Exercise aim ▸ In the entries that follow, find each line with the word "Open" and copy it.

Material to process ▸
===============

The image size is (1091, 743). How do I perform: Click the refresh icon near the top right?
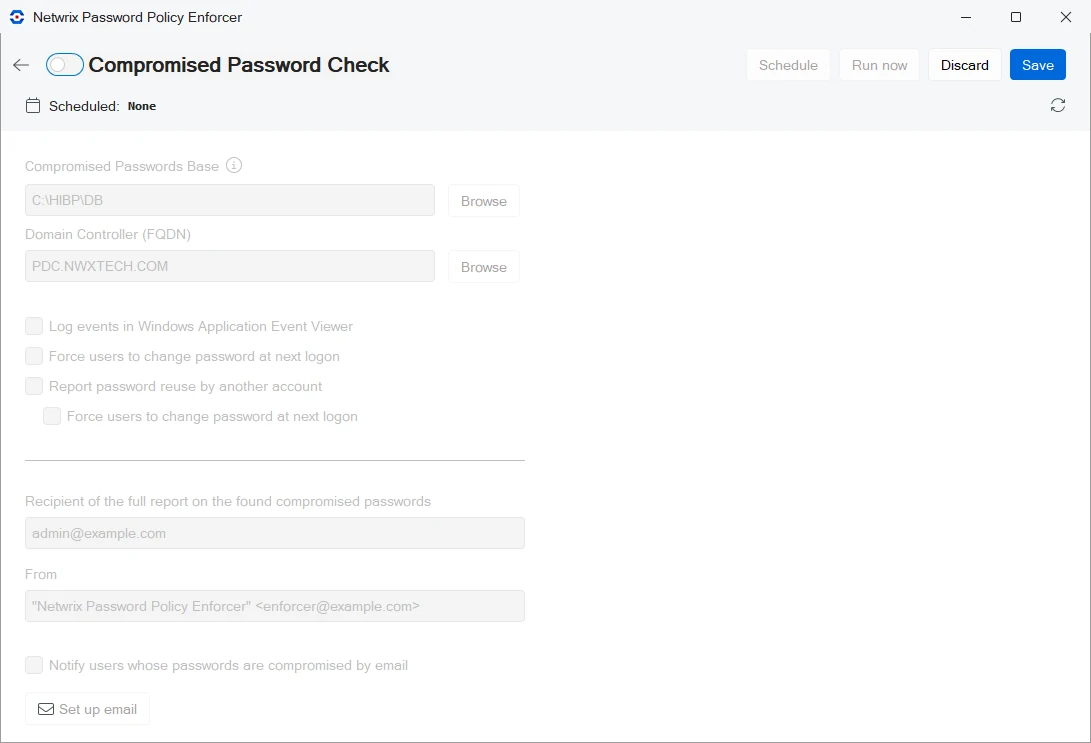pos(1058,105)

===============

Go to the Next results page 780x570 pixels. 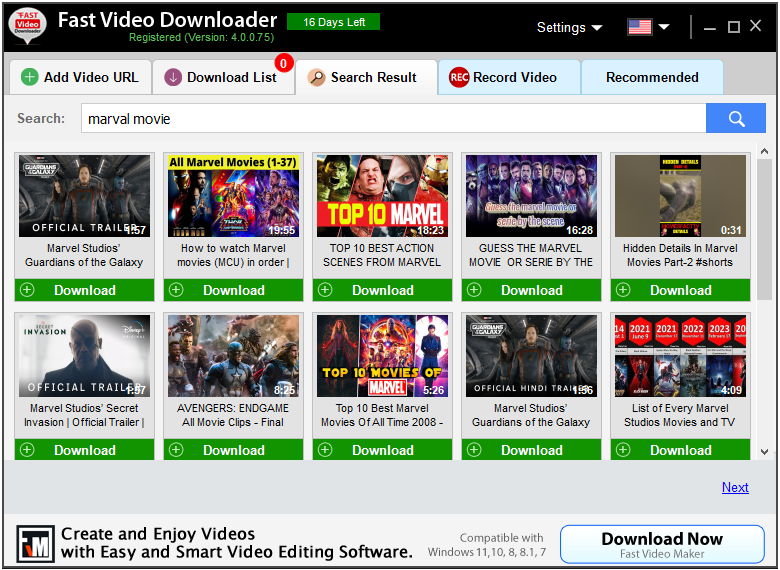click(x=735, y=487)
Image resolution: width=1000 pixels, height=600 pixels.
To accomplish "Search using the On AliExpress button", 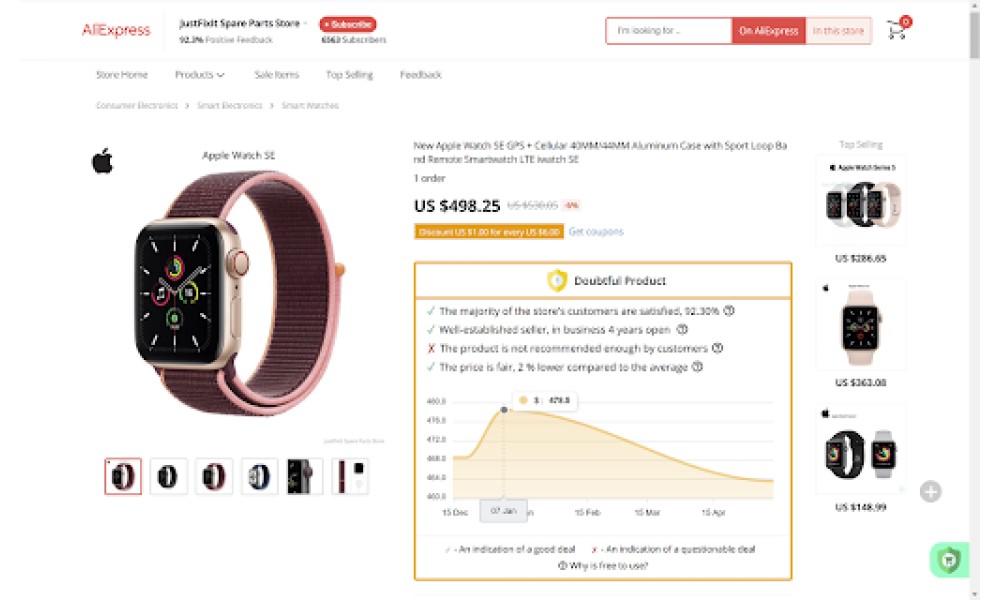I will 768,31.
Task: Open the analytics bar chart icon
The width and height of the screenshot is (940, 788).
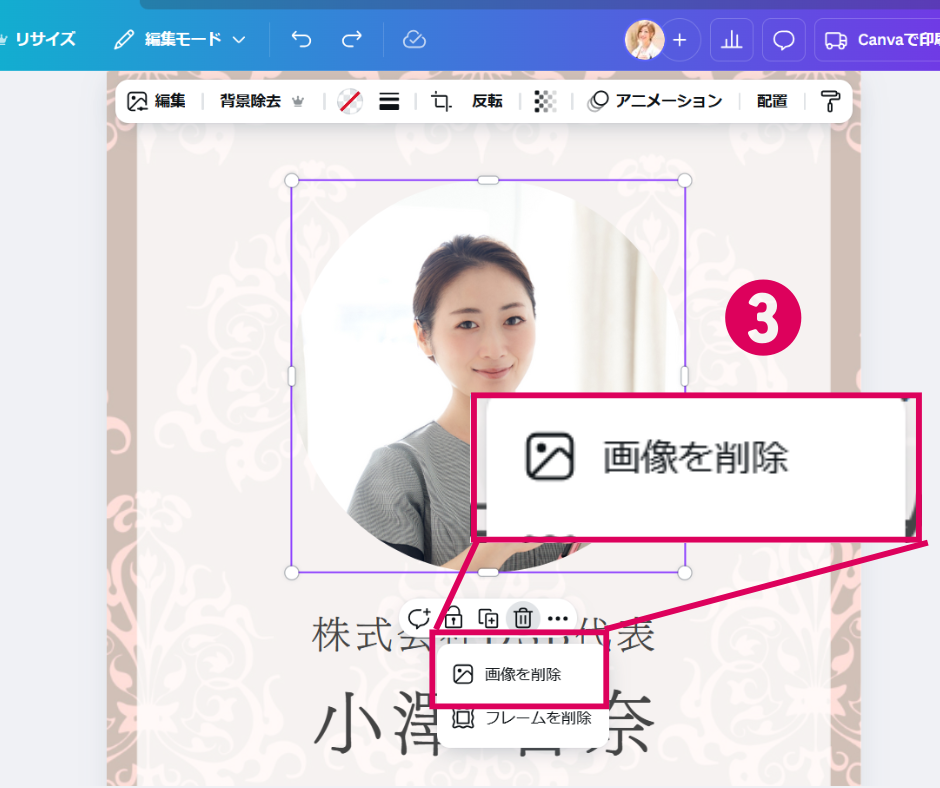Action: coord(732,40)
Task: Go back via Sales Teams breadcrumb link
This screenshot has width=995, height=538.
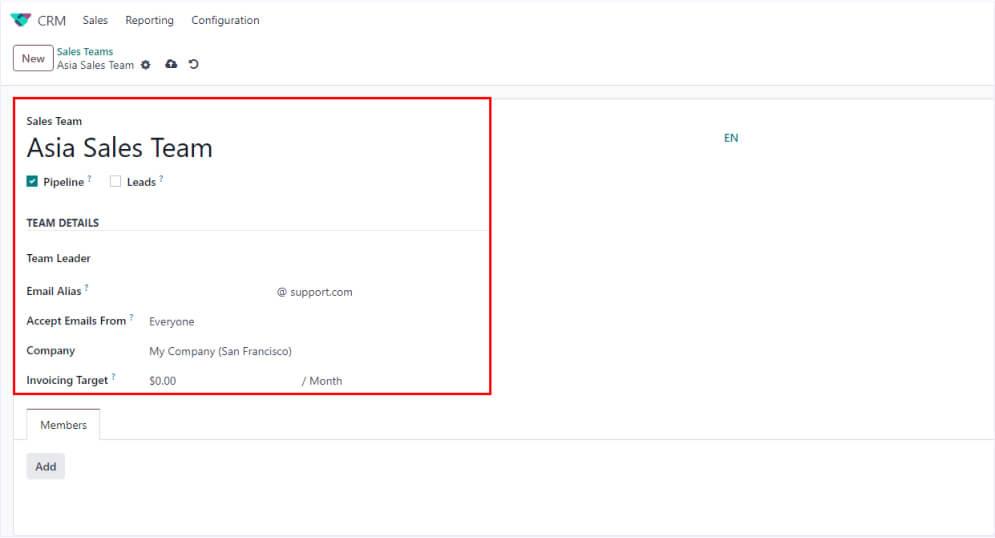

===============

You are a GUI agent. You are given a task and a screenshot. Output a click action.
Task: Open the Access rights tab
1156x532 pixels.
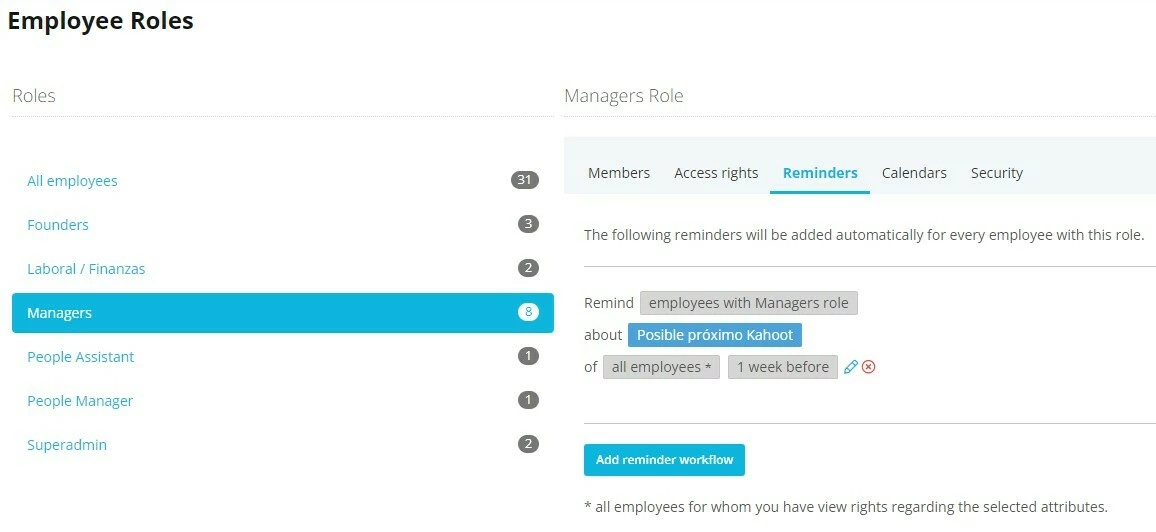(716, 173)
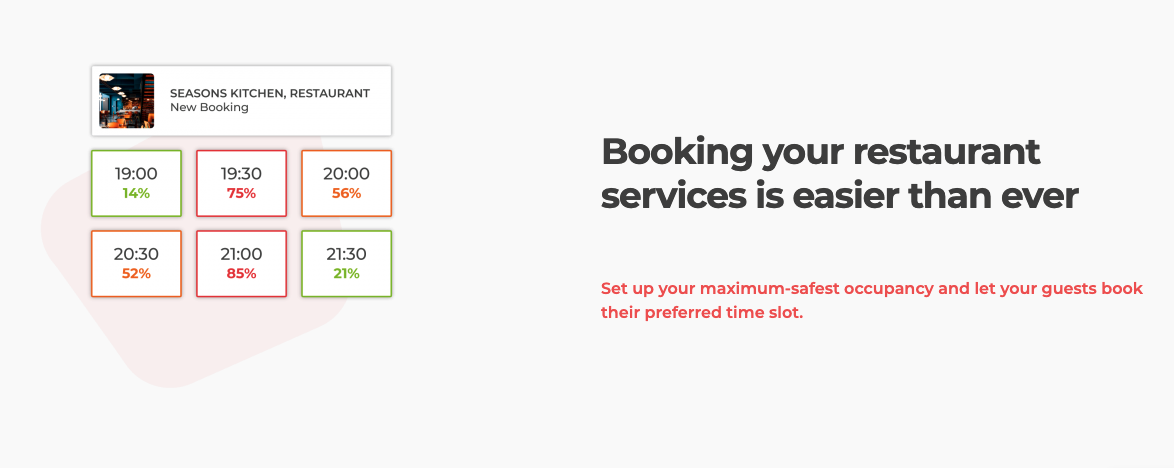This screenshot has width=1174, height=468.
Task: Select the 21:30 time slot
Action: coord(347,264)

===============

Output of the task ▸
Task: Open the analytics bar chart icon
Task: Open the Access rights tab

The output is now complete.